Given task: Rewrite the material below, replacing every occurrence of "computer-use agent" with "desktop automation agent" and leaving everything else unchanged.

Data provided:
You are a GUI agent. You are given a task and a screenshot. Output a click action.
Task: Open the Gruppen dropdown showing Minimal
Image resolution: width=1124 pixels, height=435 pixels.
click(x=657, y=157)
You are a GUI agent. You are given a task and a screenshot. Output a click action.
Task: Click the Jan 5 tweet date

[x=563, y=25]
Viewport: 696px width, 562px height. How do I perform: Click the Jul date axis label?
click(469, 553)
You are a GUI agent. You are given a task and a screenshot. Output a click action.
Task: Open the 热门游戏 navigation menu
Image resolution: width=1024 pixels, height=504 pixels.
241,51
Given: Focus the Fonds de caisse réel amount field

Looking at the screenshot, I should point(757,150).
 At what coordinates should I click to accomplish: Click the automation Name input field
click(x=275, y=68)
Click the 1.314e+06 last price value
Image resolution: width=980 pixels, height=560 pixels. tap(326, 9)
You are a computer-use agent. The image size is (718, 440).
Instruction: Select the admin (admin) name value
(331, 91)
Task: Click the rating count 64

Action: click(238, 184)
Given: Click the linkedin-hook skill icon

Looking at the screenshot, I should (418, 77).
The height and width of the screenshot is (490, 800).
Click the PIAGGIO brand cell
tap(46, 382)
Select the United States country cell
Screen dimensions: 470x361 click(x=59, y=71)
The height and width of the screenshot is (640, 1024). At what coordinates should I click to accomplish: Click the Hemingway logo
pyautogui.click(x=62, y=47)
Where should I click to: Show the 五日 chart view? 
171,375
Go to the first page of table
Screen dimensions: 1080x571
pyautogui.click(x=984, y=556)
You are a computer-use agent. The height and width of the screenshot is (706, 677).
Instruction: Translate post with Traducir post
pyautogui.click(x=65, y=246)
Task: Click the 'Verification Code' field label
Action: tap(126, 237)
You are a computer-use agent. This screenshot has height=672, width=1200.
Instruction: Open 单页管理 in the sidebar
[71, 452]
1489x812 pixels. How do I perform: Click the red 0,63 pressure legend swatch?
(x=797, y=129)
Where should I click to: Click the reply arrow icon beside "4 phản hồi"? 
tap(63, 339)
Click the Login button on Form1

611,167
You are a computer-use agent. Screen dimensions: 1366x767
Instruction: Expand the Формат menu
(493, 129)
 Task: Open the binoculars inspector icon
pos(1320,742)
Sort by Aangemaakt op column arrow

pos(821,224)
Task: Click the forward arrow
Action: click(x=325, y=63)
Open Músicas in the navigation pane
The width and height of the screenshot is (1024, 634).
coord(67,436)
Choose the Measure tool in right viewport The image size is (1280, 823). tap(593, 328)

Finished answer:
You are a GUI agent. You are given a task and a screenshot. Output a click action.
Task: Open the Gruppen dropdown showing Minimal
Image resolution: width=1124 pixels, height=435 pixels.
click(x=657, y=157)
You are a GUI agent. You are given a task and a screenshot. Output a click action.
Task: Click the Jan 5 tweet date

[x=563, y=25]
Viewport: 696px width, 562px height. How do I perform: Click the Jul date axis label?
click(469, 553)
You are a GUI agent. You are given a task and a screenshot. Output a click action.
Task: Open the 热门游戏 navigation menu
Image resolution: width=1024 pixels, height=504 pixels.
241,51
Given: Focus the Fonds de caisse réel amount field

Looking at the screenshot, I should point(757,150).
 At what coordinates should I click to accomplish: Click the automation Name input field
click(x=275, y=68)
Click the 1.314e+06 last price value
Image resolution: width=980 pixels, height=560 pixels. tap(326, 9)
You are a desktop automation agent. The image size is (718, 440).
Instruction: Select the admin (admin) name value
(331, 91)
Task: Click the rating count 64

Action: click(238, 184)
Given: Click the linkedin-hook skill icon

Looking at the screenshot, I should (418, 77).
The height and width of the screenshot is (490, 800).
Click the PIAGGIO brand cell
tap(46, 382)
Select the United States country cell
Screen dimensions: 470x361 click(x=59, y=71)
The height and width of the screenshot is (640, 1024). At what coordinates should I click to accomplish: Click the Hemingway logo
pyautogui.click(x=62, y=47)
Where should I click to: Show the 五日 chart view? 
171,375
Go to the first page of table
Screen dimensions: 1080x571
pyautogui.click(x=984, y=556)
You are a desktop automation agent. The height and width of the screenshot is (706, 677).
Instruction: Translate post with Traducir post
pyautogui.click(x=65, y=246)
Task: Click the 'Verification Code' field label
Action: tap(126, 237)
You are a desktop automation agent. This screenshot has height=672, width=1200.
Instruction: Open 单页管理 in the sidebar
[71, 452]
1489x812 pixels. How do I perform: Click the red 0,63 pressure legend swatch?
(x=797, y=129)
Where should I click to: Click the reply arrow icon beside "4 phản hồi"? 
tap(63, 339)
Click the Login button on Form1

611,167
You are a desktop automation agent. Screen dimensions: 1366x767
Instruction: Expand the Формат menu
(493, 129)
 Task: Open the binoculars inspector icon
pos(1320,742)
Sort by Aangemaakt op column arrow

pos(821,224)
Task: Click the forward arrow
Action: click(x=325, y=63)
Open Músicas in the navigation pane
The width and height of the screenshot is (1024, 634).
coord(67,436)
Choose the Measure tool in right viewport The image size is (1280, 823). tap(593, 328)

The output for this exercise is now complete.